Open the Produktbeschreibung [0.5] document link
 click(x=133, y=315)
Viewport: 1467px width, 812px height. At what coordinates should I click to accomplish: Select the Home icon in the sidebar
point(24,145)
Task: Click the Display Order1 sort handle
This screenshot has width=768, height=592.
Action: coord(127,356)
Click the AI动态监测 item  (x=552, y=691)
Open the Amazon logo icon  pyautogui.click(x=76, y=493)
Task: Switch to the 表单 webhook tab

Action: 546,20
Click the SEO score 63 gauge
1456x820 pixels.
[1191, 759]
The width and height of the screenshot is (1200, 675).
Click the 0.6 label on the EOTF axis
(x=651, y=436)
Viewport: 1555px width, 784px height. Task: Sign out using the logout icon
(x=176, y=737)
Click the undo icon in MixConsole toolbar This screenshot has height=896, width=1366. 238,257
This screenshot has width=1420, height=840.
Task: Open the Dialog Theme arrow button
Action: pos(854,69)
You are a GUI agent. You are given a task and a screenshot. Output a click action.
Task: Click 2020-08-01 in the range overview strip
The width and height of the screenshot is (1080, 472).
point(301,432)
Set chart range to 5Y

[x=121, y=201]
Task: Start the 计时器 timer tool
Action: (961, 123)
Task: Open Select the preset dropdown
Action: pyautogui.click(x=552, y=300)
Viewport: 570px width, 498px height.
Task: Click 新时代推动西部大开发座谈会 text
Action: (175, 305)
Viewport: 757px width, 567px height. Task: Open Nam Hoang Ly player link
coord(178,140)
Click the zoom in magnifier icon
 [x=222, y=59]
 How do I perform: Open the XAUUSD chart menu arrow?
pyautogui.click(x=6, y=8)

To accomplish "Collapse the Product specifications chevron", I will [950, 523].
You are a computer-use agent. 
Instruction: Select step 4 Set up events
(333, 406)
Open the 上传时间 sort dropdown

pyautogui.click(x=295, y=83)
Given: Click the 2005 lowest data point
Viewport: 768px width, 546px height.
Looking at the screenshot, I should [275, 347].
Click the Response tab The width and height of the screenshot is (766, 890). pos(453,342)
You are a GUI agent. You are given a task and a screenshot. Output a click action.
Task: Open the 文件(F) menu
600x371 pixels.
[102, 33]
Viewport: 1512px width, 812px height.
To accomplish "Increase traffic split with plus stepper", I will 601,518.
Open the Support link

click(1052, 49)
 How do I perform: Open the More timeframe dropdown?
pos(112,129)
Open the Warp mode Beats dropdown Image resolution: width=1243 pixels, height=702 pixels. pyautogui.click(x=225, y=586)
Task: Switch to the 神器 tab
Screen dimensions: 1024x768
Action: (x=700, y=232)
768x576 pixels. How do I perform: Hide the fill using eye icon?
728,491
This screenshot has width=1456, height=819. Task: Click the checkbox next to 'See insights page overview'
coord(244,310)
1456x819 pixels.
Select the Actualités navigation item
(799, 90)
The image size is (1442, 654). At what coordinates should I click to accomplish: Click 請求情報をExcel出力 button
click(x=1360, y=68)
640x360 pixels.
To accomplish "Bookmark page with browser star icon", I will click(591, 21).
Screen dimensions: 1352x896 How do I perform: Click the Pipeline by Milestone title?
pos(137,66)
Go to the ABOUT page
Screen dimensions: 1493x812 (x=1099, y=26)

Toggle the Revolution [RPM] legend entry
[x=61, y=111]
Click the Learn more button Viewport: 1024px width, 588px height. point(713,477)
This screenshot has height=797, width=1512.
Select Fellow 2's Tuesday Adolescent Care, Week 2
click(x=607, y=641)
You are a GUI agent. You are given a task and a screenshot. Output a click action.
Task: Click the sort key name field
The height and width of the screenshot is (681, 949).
+++
Written request
Rewrite the material above with every occurrence of "GUI agent" swapped for "screen agent", leaving all other text unchanged.

The output
Open the Produktbeschreibung [0.5] document link
 click(x=133, y=315)
Viewport: 1467px width, 812px height. At what coordinates should I click to accomplish: Select the Home icon in the sidebar
point(24,145)
Task: Click the Display Order1 sort handle
This screenshot has width=768, height=592.
Action: coord(127,356)
Click the AI动态监测 item  (x=552, y=691)
Open the Amazon logo icon  pyautogui.click(x=76, y=493)
Task: Switch to the 表单 webhook tab

Action: 546,20
Click the SEO score 63 gauge
1456x820 pixels.
[1191, 759]
The width and height of the screenshot is (1200, 675).
Click the 0.6 label on the EOTF axis
(x=651, y=436)
Viewport: 1555px width, 784px height. Task: Sign out using the logout icon
(x=176, y=737)
Click the undo icon in MixConsole toolbar This screenshot has height=896, width=1366. 238,257
This screenshot has width=1420, height=840.
Task: Open the Dialog Theme arrow button
Action: pos(854,69)
You are a screen agent. You are given a task and a screenshot. Output a click action.
Task: Click 2020-08-01 in the range overview strip
The width and height of the screenshot is (1080, 472).
point(301,432)
Set chart range to 5Y

[x=121, y=201]
Task: Start the 计时器 timer tool
Action: (961, 123)
Task: Open Select the preset dropdown
Action: pyautogui.click(x=552, y=300)
Viewport: 570px width, 498px height.
Task: Click 新时代推动西部大开发座谈会 text
Action: (175, 305)
Viewport: 757px width, 567px height. Task: Open Nam Hoang Ly player link
coord(178,140)
Click the zoom in magnifier icon
 [x=222, y=59]
 How do I perform: Open the XAUUSD chart menu arrow?
pyautogui.click(x=6, y=8)

To accomplish "Collapse the Product specifications chevron", I will [950, 523].
You are a computer-use agent. 
Instruction: Select step 4 Set up events
(333, 406)
Open the 上传时间 sort dropdown

pyautogui.click(x=295, y=83)
Given: Click the 2005 lowest data point
Viewport: 768px width, 546px height.
Looking at the screenshot, I should [275, 347].
Click the Response tab The width and height of the screenshot is (766, 890). pos(453,342)
You are a screen agent. You are given a task and a screenshot. Output a click action.
Task: Open the 文件(F) menu
600x371 pixels.
[102, 33]
Viewport: 1512px width, 812px height.
To accomplish "Increase traffic split with plus stepper", I will 601,518.
Open the Support link

click(1052, 49)
 How do I perform: Open the More timeframe dropdown?
pos(112,129)
Open the Warp mode Beats dropdown Image resolution: width=1243 pixels, height=702 pixels. pyautogui.click(x=225, y=586)
Task: Switch to the 神器 tab
Screen dimensions: 1024x768
Action: (x=700, y=232)
768x576 pixels. How do I perform: Hide the fill using eye icon?
728,491
This screenshot has width=1456, height=819. Task: Click the checkbox next to 'See insights page overview'
coord(244,310)
1456x819 pixels.
Select the Actualités navigation item
(799, 90)
The image size is (1442, 654). At what coordinates should I click to accomplish: Click 請求情報をExcel出力 button
click(x=1360, y=68)
640x360 pixels.
To accomplish "Bookmark page with browser star icon", I will click(591, 21).
Screen dimensions: 1352x896 How do I perform: Click the Pipeline by Milestone title?
pos(137,66)
Go to the ABOUT page
Screen dimensions: 1493x812 (x=1099, y=26)

Toggle the Revolution [RPM] legend entry
[x=61, y=111]
Click the Learn more button Viewport: 1024px width, 588px height. point(713,477)
This screenshot has height=797, width=1512.
Select Fellow 2's Tuesday Adolescent Care, Week 2
click(x=607, y=641)
You are a screen agent. You are given a task and a screenshot. Output a click action.
Task: Click the sort key name field
The height and width of the screenshot is (681, 949).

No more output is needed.